(Data excerpts)

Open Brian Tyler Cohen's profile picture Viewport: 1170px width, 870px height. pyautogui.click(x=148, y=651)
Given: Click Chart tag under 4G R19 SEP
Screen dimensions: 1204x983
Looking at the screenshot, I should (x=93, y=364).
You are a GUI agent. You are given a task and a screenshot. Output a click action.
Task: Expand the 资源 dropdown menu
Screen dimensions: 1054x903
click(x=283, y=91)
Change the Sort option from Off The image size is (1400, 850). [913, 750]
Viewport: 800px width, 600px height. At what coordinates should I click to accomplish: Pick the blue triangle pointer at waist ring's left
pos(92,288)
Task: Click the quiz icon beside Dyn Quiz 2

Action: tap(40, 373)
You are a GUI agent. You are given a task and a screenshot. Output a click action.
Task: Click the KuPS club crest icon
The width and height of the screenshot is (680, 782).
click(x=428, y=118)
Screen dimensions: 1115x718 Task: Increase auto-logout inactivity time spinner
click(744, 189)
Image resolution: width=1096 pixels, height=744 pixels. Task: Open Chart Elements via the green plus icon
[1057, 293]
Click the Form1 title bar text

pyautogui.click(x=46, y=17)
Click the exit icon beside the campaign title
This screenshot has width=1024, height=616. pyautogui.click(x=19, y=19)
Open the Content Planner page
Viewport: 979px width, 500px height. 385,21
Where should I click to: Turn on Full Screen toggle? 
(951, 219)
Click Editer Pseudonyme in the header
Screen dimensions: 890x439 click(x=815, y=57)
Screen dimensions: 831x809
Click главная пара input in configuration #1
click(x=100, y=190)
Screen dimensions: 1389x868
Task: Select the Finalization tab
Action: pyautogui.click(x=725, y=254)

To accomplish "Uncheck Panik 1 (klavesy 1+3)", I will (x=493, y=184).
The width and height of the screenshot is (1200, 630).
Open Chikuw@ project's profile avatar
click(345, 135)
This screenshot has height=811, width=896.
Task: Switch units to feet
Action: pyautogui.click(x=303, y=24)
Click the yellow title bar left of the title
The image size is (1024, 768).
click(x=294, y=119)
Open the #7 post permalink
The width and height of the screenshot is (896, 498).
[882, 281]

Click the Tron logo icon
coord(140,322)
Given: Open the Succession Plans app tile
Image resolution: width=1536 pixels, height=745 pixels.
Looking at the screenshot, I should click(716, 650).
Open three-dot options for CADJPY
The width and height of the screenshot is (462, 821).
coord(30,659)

(End Data excerpts)

• [Aim of the exercise]:
The material above must be returned in full, exactly as written.

• [Written answer]:
Open Brian Tyler Cohen's profile picture Viewport: 1170px width, 870px height. pyautogui.click(x=148, y=651)
Given: Click Chart tag under 4G R19 SEP
Screen dimensions: 1204x983
Looking at the screenshot, I should (x=93, y=364).
You are a GUI agent. You are given a task and a screenshot. Output a click action.
Task: Expand the 资源 dropdown menu
Screen dimensions: 1054x903
click(x=283, y=91)
Change the Sort option from Off The image size is (1400, 850). [913, 750]
Viewport: 800px width, 600px height. At what coordinates should I click to accomplish: Pick the blue triangle pointer at waist ring's left
pos(92,288)
Task: Click the quiz icon beside Dyn Quiz 2

Action: tap(40, 373)
You are a GUI agent. You are given a task and a screenshot. Output a click action.
Task: Click the KuPS club crest icon
The width and height of the screenshot is (680, 782).
click(x=428, y=118)
Screen dimensions: 1115x718 Task: Increase auto-logout inactivity time spinner
click(744, 189)
Image resolution: width=1096 pixels, height=744 pixels. Task: Open Chart Elements via the green plus icon
[1057, 293]
Click the Form1 title bar text

pyautogui.click(x=46, y=17)
Click the exit icon beside the campaign title
This screenshot has width=1024, height=616. pyautogui.click(x=19, y=19)
Open the Content Planner page
Viewport: 979px width, 500px height. 385,21
Where should I click to: Turn on Full Screen toggle? 
(951, 219)
Click Editer Pseudonyme in the header
Screen dimensions: 890x439 click(x=815, y=57)
Screen dimensions: 831x809
Click главная пара input in configuration #1
click(x=100, y=190)
Screen dimensions: 1389x868
Task: Select the Finalization tab
Action: pyautogui.click(x=725, y=254)

To accomplish "Uncheck Panik 1 (klavesy 1+3)", I will (x=493, y=184).
The width and height of the screenshot is (1200, 630).
Open Chikuw@ project's profile avatar
click(345, 135)
This screenshot has height=811, width=896.
Task: Switch units to feet
Action: pyautogui.click(x=303, y=24)
Click the yellow title bar left of the title
The image size is (1024, 768).
click(x=294, y=119)
Open the #7 post permalink
The width and height of the screenshot is (896, 498).
[882, 281]

Click the Tron logo icon
coord(140,322)
Given: Open the Succession Plans app tile
Image resolution: width=1536 pixels, height=745 pixels.
Looking at the screenshot, I should click(716, 650).
Open three-dot options for CADJPY
The width and height of the screenshot is (462, 821).
coord(30,659)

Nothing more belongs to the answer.